In brevissimo tempo studiamo e capiamo i veri motivi della crisi di Metalombarda spa. In sintesi:
1) Una delle filiali estere da tempo perdeva molto, scaricando però la negatività sulle consociate, e il meccanismo di crediti intercompany insieme ad altri rapporti commerciali non permettevano una lettura adeguata della dinamica.
2) Alcune commesse, per contrastare una concorrenza agguerrita, venivano accettate con margini bassissimi, molto al di sotto di quanto si credesse (il che denunciava un carente controllo di gestione).
3) Alcuni crediti erano ormai inesigibili, pur essendo ancora previsti a bilancio (non esisteva un sistema di verifica della solvibilità dei clienti).

Individuate dunque le cause della criticità in essere (storiche e in teoria non ripetibili) si redige un piano industriale che guidi le scelte tattiche e strategiche.
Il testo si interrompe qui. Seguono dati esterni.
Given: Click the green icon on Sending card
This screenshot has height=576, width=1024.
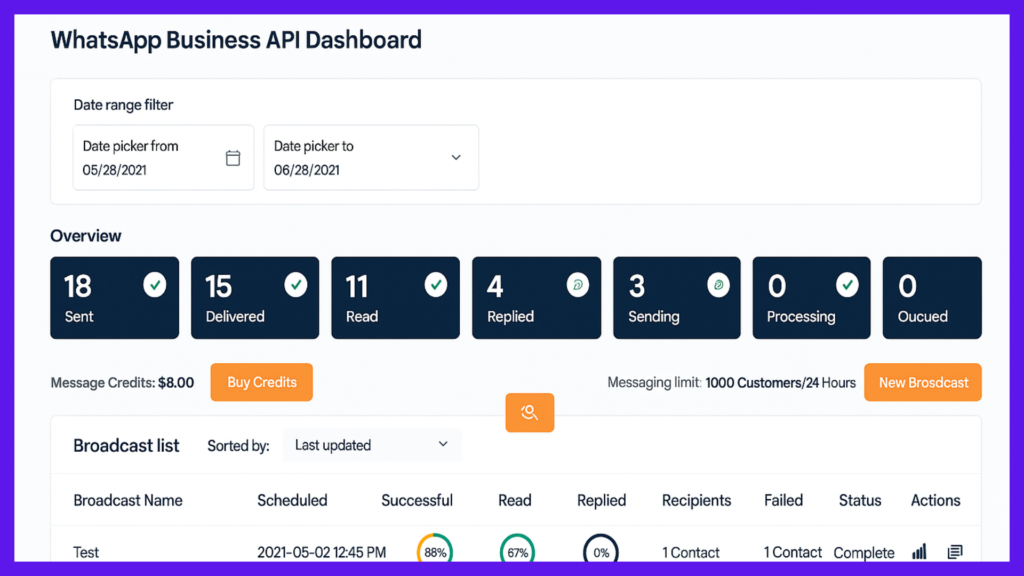Looking at the screenshot, I should click(x=717, y=286).
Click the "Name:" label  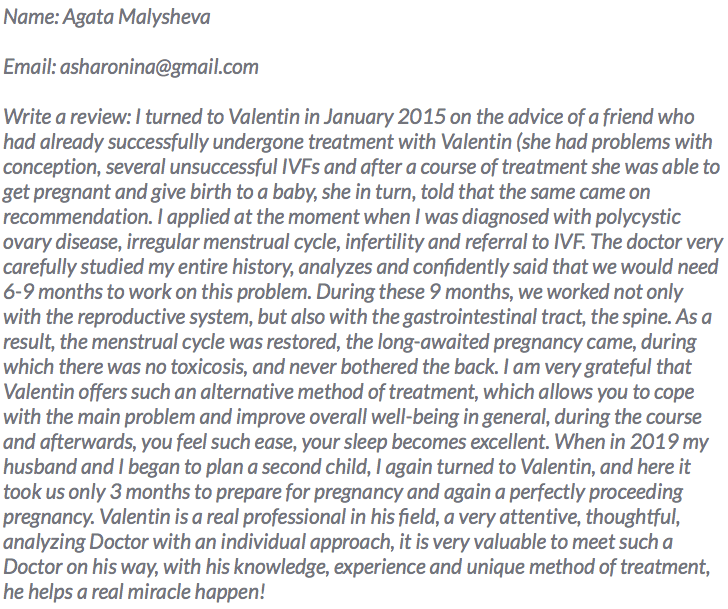coord(29,18)
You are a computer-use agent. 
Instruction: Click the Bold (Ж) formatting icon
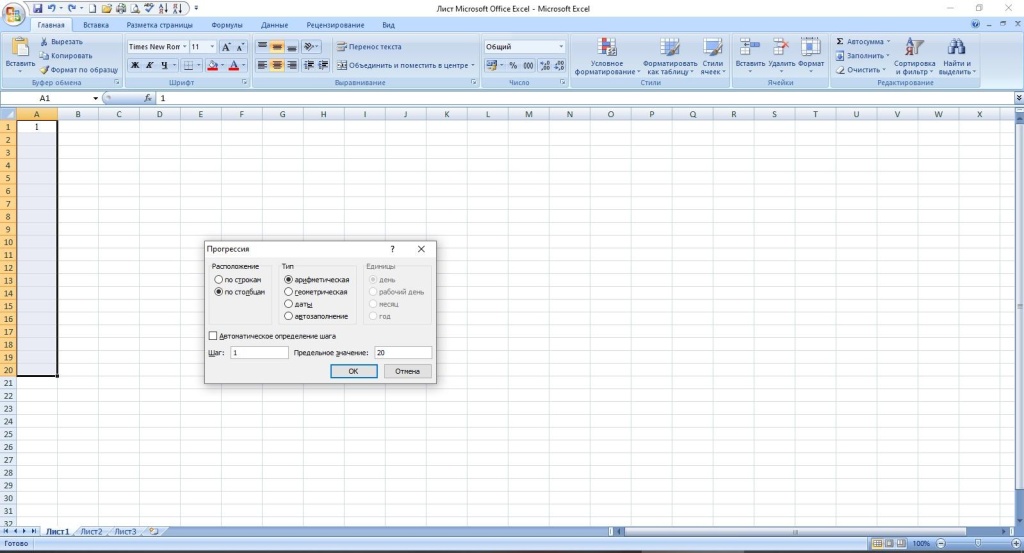tap(135, 65)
Il piano viene presentato alle banche, per chiedere loro di rivedere le proprie posizioni. Nel frattempo, Entriage gestisce, a fianco dell’imprenditore e del management, la vita quotidiana dell’azienda, facendosi carico di tutte quelle problematiche tipiche da carenza di liquidità. Vengono condotte azioni energiche verso i creditori, alcune responsabilità interne vengono riviste e ridistribuite, si procede a una gestione per obiettivi.

Conclusioni.

Sappiamo, perché la letteratura in materia è ampia e documentata, che i motivi di una crisi aziendale sono riconducibili a due ordini di cause: quelle esterne (es. contrazione della domanda, azioni aggressive dei competitor, maturità di un segmento di mercato, ecc.) e quelle interne (costi della struttura troppo elevati, inadeguato controllo finanziario, perdita di capacità concorrenziale, organizzazione inefficiente, inadeguatezza del management, ecc.).
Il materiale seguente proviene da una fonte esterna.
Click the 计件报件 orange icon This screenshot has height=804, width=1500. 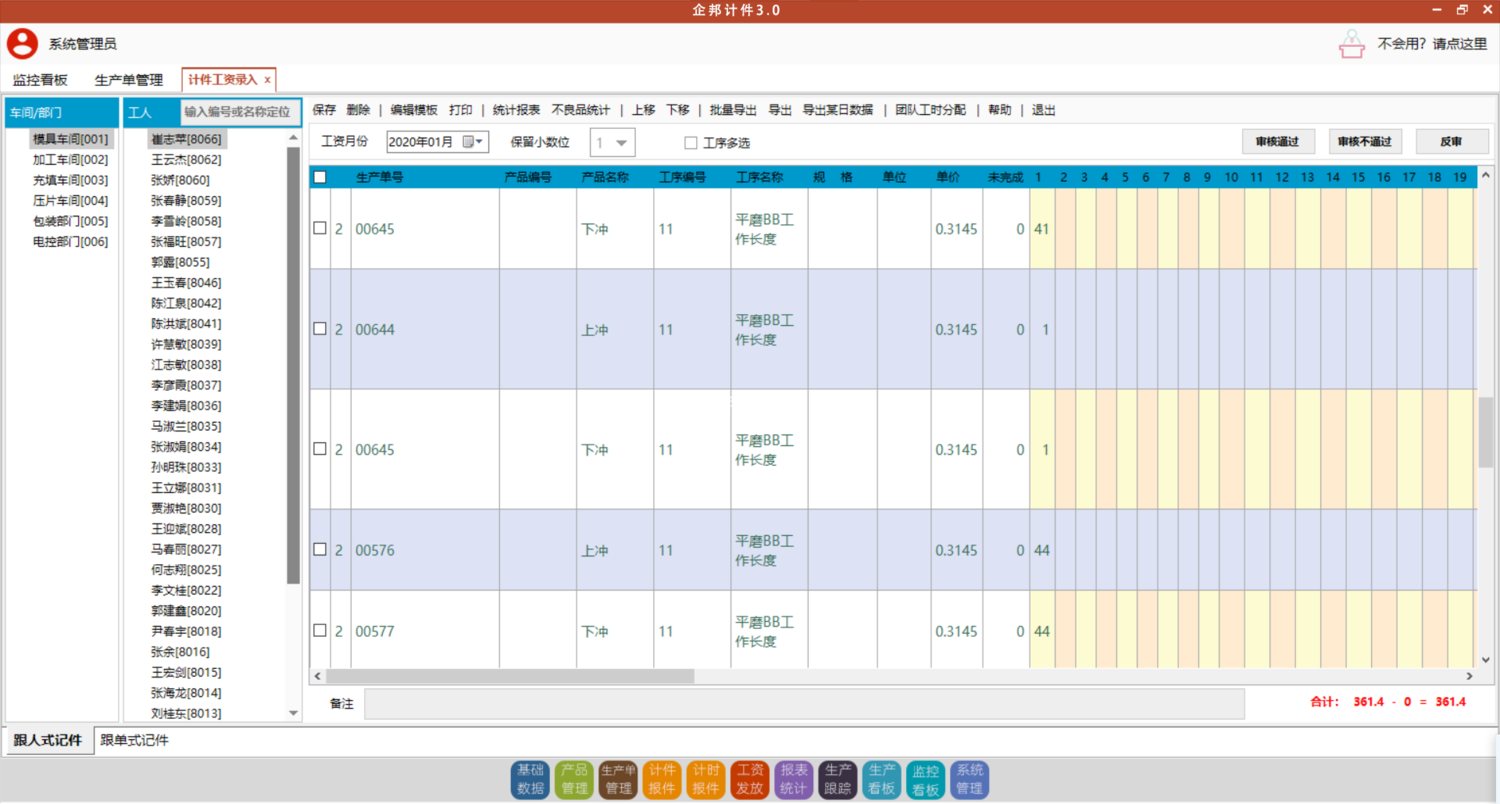click(x=662, y=779)
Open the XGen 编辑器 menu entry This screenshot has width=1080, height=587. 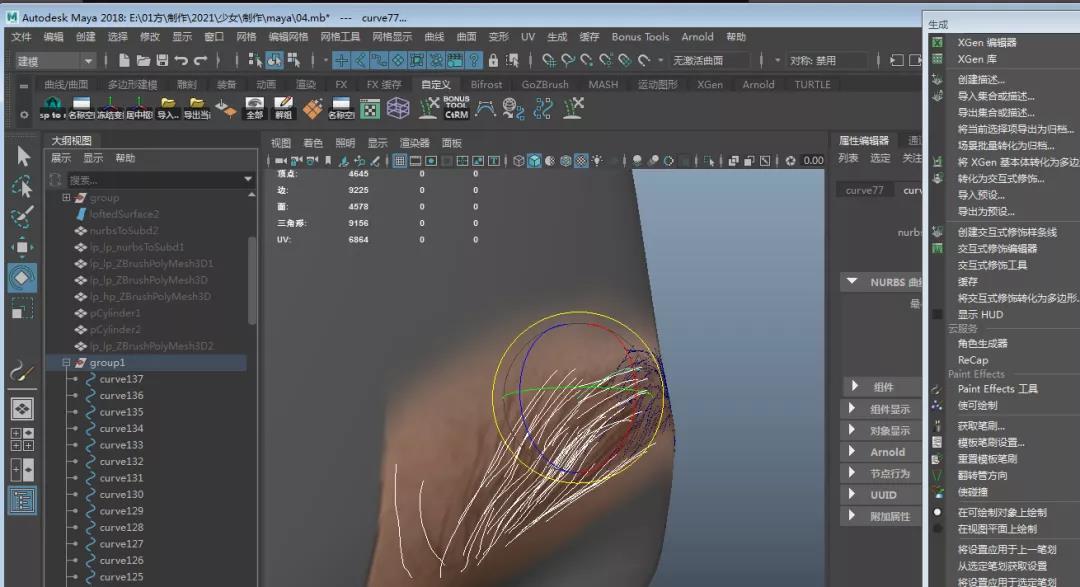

Ma alcune costanti accomunano tutti i casi studiati sia a livello internazionale che italiano, e quello qui brevemente riportato non fa eccezione:

1) La mancanza di liquidità viene spesso scambiata per la causa di una criticità aziendale, mentre ne è sempre un effetto.
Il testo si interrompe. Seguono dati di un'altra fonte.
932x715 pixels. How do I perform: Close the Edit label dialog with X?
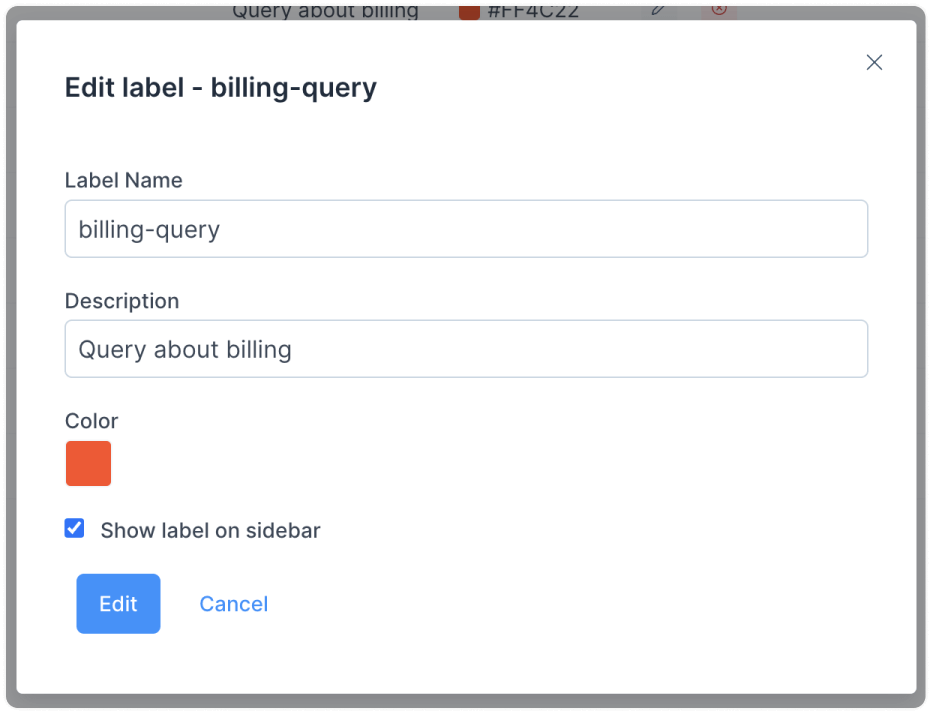[x=874, y=62]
2) Accanirsi nel tentativo di recuperare liquidità per risolvere un problema di liquidità, anche se apparentemente logico, è del tutto controproducente. Lo sforzo non risolve alcunché, porta invariabilmente a perdere tempo prezioso, e comporta un aggravio delle condizioni finanziarie dell’azienda (nel nostro caso, v’è stata una consistente perdita del capitale e l’aggravarsi del debito).

3) In situazioni di crisi – potenziale o conclamata – la variabile tempo è decisiva: quanto prima si interviene sulle vere cause, migliori sono le probabilità di un esito efficace del lavoro di gestione straordinaria d’impresa.

L’esperienza di Entriage conferma fortemente queste considerazioni. Posso aggiungere, per molteplici esperienze con aziende dalle storie simili a quella di Metalombarda spa, che dall’interno è sempre più difficile accorgersi delle spie e dei sintomi di una crisi.
L’imprenditore non è psicologicamente attrezzato per farlo. Il management spesso fatica anche solo a prendere atto di aspetti problematici dei quali quasi sempre è oggettivamente co-responsabile.

Il rilancio di un’azienda che sia entrata in questo tipo di impasse dipende allora da capacità extra-aziendali, quando queste siano naturalmente in grado di offrire competenze specialistiche, un approccio multidisciplinaretrasversale, tempestività e abilità di gestire temporalmente un’azienda come fosse la propria, fianco a fianco con l’imprenditore.